### What you should do
Copy each line of the records exactly, stopping only after the line that contains "Site by Artlogic (312, 2472)" has been written, and leave pictures out.

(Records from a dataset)
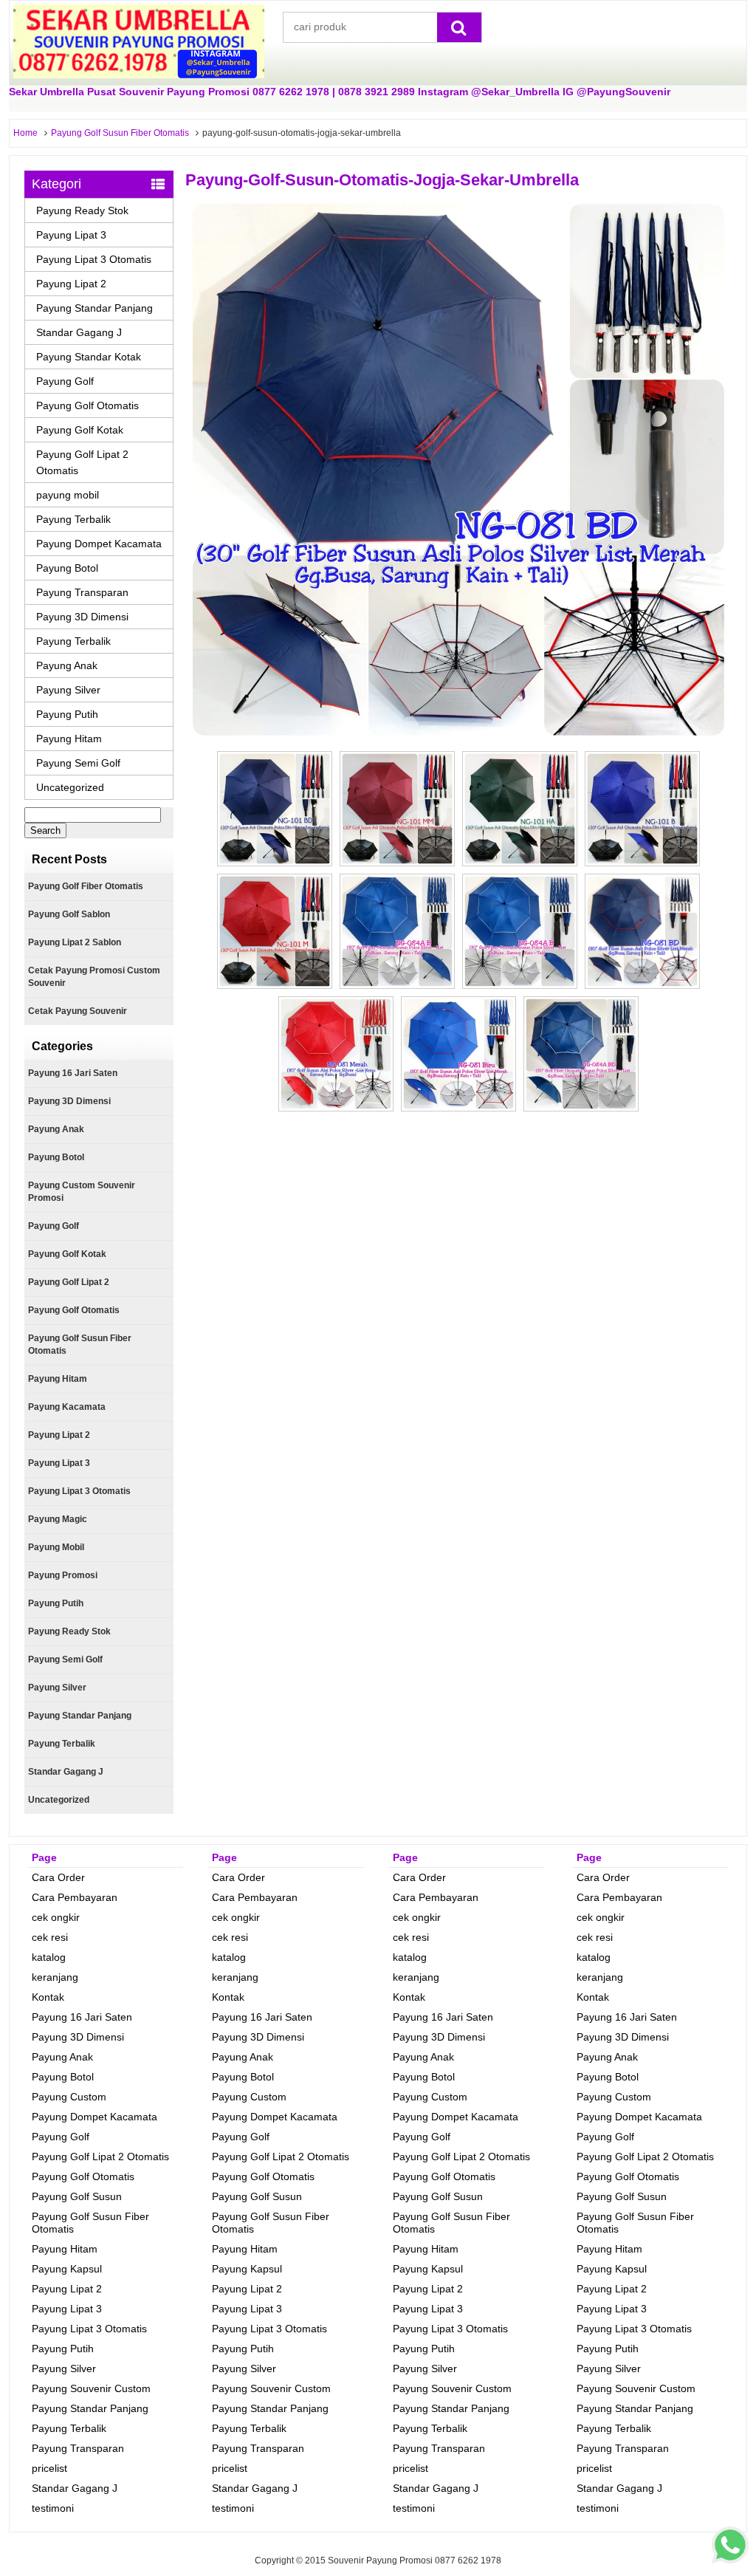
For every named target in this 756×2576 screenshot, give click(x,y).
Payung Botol (67, 568)
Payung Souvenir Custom (91, 2388)
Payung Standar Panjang (94, 308)
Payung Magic (57, 1519)
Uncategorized (70, 787)
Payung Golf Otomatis (87, 405)
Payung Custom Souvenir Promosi (81, 1191)
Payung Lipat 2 (71, 284)
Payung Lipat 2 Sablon (74, 942)
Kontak (48, 1997)
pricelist (49, 2468)
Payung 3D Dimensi (82, 617)
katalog (49, 1957)
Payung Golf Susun (77, 2196)
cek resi (50, 1937)
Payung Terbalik (73, 519)
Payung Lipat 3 (71, 235)
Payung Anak (66, 665)
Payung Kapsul (67, 2269)
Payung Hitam (69, 738)
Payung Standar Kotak (88, 357)
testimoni (53, 2508)
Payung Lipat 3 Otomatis (93, 259)
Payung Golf (65, 381)
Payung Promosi (62, 1575)
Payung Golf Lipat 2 (68, 1282)
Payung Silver (68, 690)
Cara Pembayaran (74, 1897)
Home (25, 133)
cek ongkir (56, 1917)
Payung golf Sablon (69, 914)
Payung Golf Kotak (79, 430)
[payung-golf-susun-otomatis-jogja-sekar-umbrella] (458, 735)
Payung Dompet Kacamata (99, 543)
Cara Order (58, 1877)
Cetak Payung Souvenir (77, 1011)
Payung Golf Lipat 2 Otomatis (82, 462)
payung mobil (67, 495)
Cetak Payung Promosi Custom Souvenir (94, 976)
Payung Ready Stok (82, 210)
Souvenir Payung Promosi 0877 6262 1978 (414, 2560)
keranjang (55, 1977)
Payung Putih (67, 714)
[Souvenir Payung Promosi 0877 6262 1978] (138, 74)
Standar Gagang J (79, 332)
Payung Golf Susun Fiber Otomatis (120, 133)
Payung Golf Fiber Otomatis (85, 886)
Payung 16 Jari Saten (72, 1073)
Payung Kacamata (67, 1407)
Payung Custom (69, 2097)
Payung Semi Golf (78, 763)
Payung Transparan (82, 592)
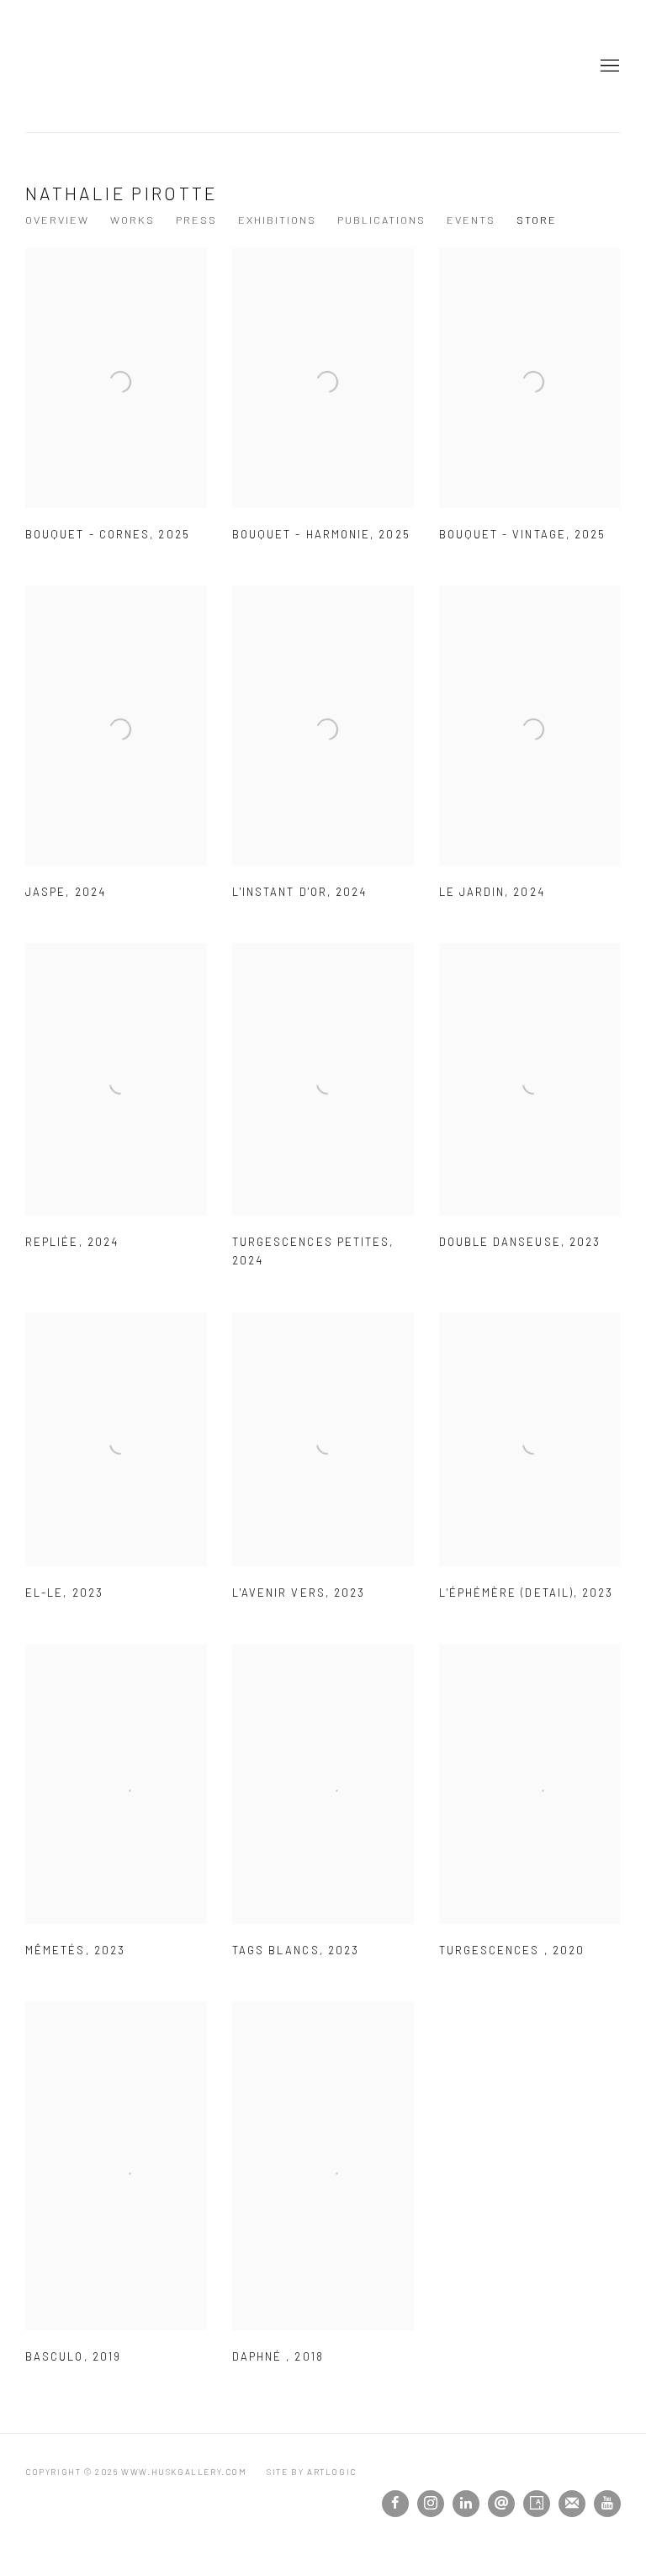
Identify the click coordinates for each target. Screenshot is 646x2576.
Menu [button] (608, 66)
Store (536, 219)
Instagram (430, 2503)
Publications (381, 219)
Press (196, 219)
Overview (57, 219)
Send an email (501, 2503)
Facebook (395, 2503)
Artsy (536, 2503)
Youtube (607, 2503)
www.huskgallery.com (84, 66)
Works (132, 219)
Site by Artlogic (312, 2472)
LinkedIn (466, 2503)
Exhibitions (277, 219)
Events (471, 219)
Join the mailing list (572, 2503)
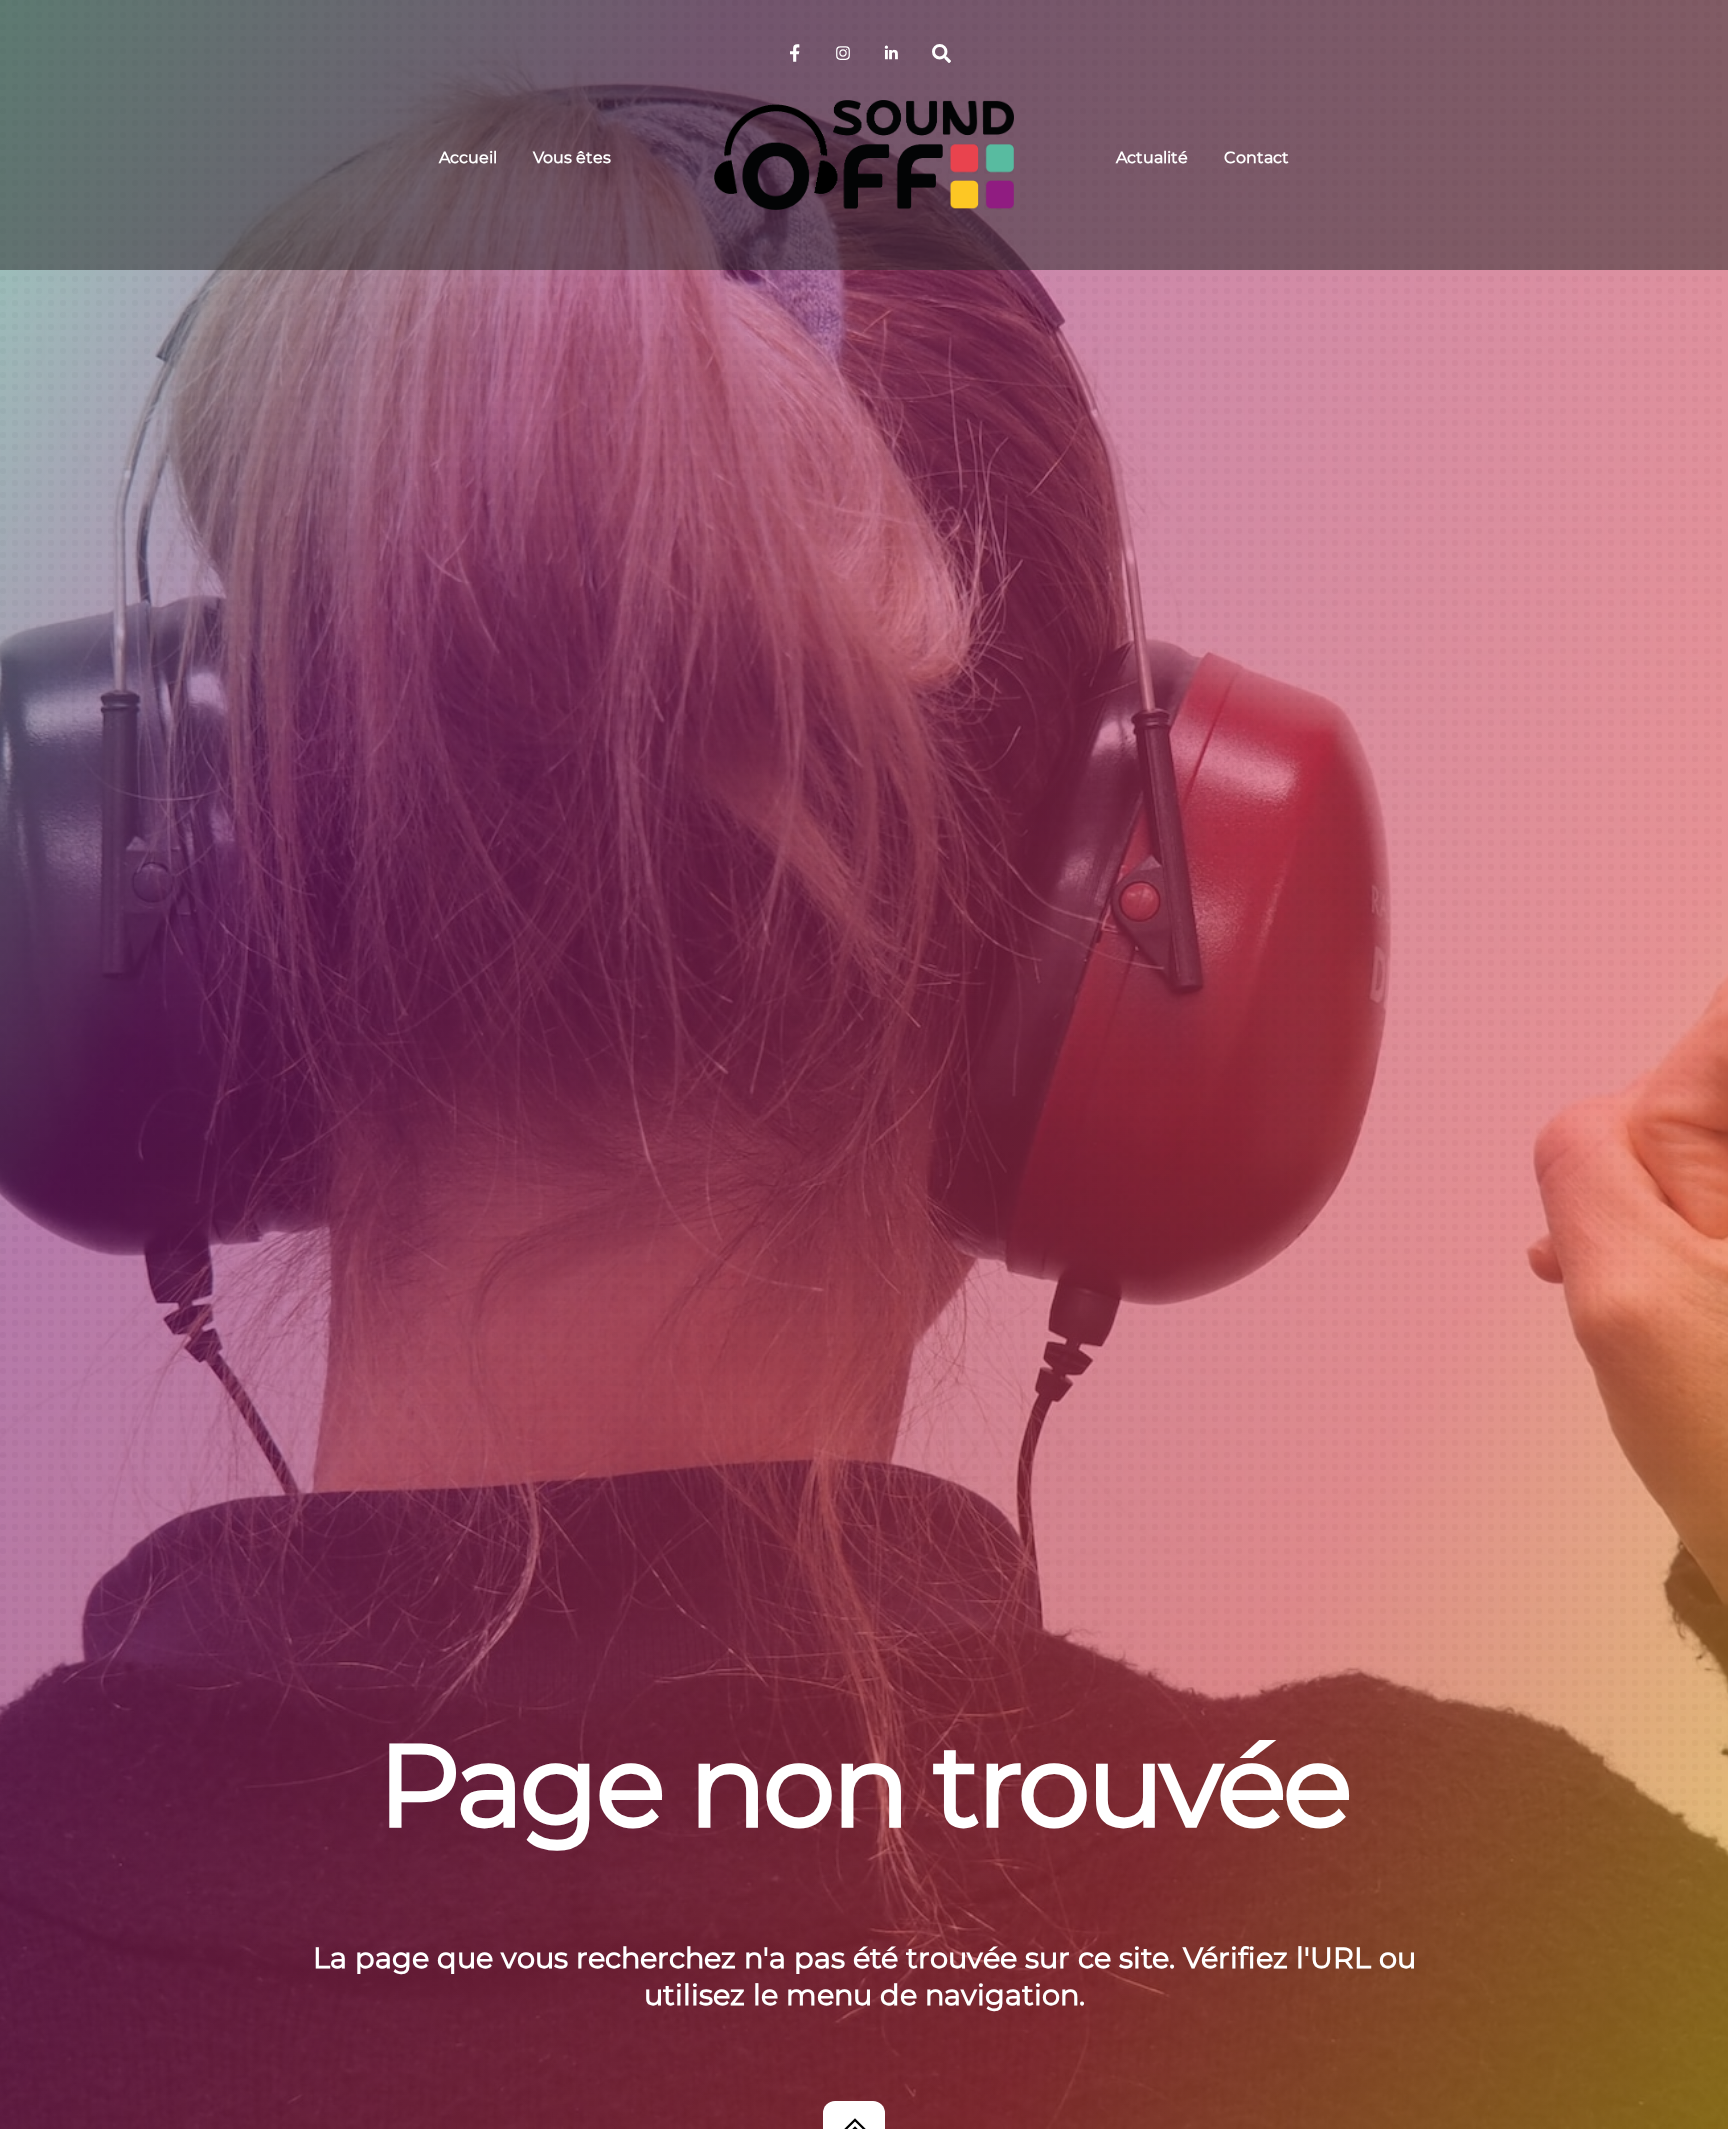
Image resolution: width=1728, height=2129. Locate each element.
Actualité (1152, 157)
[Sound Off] (864, 155)
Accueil (468, 157)
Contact (1256, 157)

### Response to this exercise
For every named target in this 756×2576 screenshot, give click(x,y).
Payung Botol (67, 568)
Payung Souvenir Custom (91, 2388)
Payung Standar Panjang (94, 308)
Payung Magic (57, 1519)
Uncategorized (70, 787)
Payung Golf Otomatis (87, 405)
Payung Custom Souvenir Promosi (81, 1191)
Payung Lipat 2 (71, 284)
Payung Lipat 2 Sablon (74, 942)
Kontak (48, 1997)
pricelist (49, 2468)
Payung 3D Dimensi (82, 617)
katalog (49, 1957)
Payung Golf Susun (77, 2196)
cek resi (50, 1937)
Payung Terbalik (73, 519)
Payung Lipat 3 (71, 235)
Payung Anak (66, 665)
Payung Kapsul (67, 2269)
Payung Hitam (69, 738)
Payung Standar Kotak (88, 357)
testimoni (53, 2508)
Payung Lipat 3 Otomatis (93, 259)
Payung Golf (65, 381)
Payung Promosi (62, 1575)
Payung Golf Lipat 2 (68, 1282)
Payung Silver (68, 690)
Cara Pembayaran (74, 1897)
Home (25, 133)
cek ongkir (56, 1917)
Payung golf Sablon (69, 914)
Payung Golf Kotak (79, 430)
[payung-golf-susun-otomatis-jogja-sekar-umbrella] (458, 735)
Payung Dompet Kacamata (99, 543)
Cara Order (58, 1877)
Cetak Payung Souvenir (77, 1011)
Payung Golf Lipat 2 Otomatis (82, 462)
payung mobil (67, 495)
Cetak Payung Promosi Custom Souvenir (94, 976)
Payung Ready Stok (82, 210)
Souvenir Payung Promosi 0877 6262 1978 (414, 2560)
keranjang (55, 1977)
Payung Putih (67, 714)
[Souvenir Payung Promosi 0877 6262 1978] (138, 74)
Standar Gagang J (79, 332)
Payung Golf Susun Fiber Otomatis (120, 133)
Payung Golf Fiber Otomatis (85, 886)
Payung 16 Jari Saten (72, 1073)
Payung Kacamata (67, 1407)
Payung Custom (69, 2097)
Payung Semi Golf (78, 763)
Payung Transparan (82, 592)
Identify the click coordinates for each target. Screenshot is 646x2576.
Menu [button] (608, 66)
Store (536, 219)
Instagram (430, 2503)
Publications (381, 219)
Press (196, 219)
Overview (57, 219)
Send an email (501, 2503)
Facebook (395, 2503)
Artsy (536, 2503)
Youtube (607, 2503)
www.huskgallery.com (84, 66)
Works (132, 219)
Site by Artlogic (312, 2472)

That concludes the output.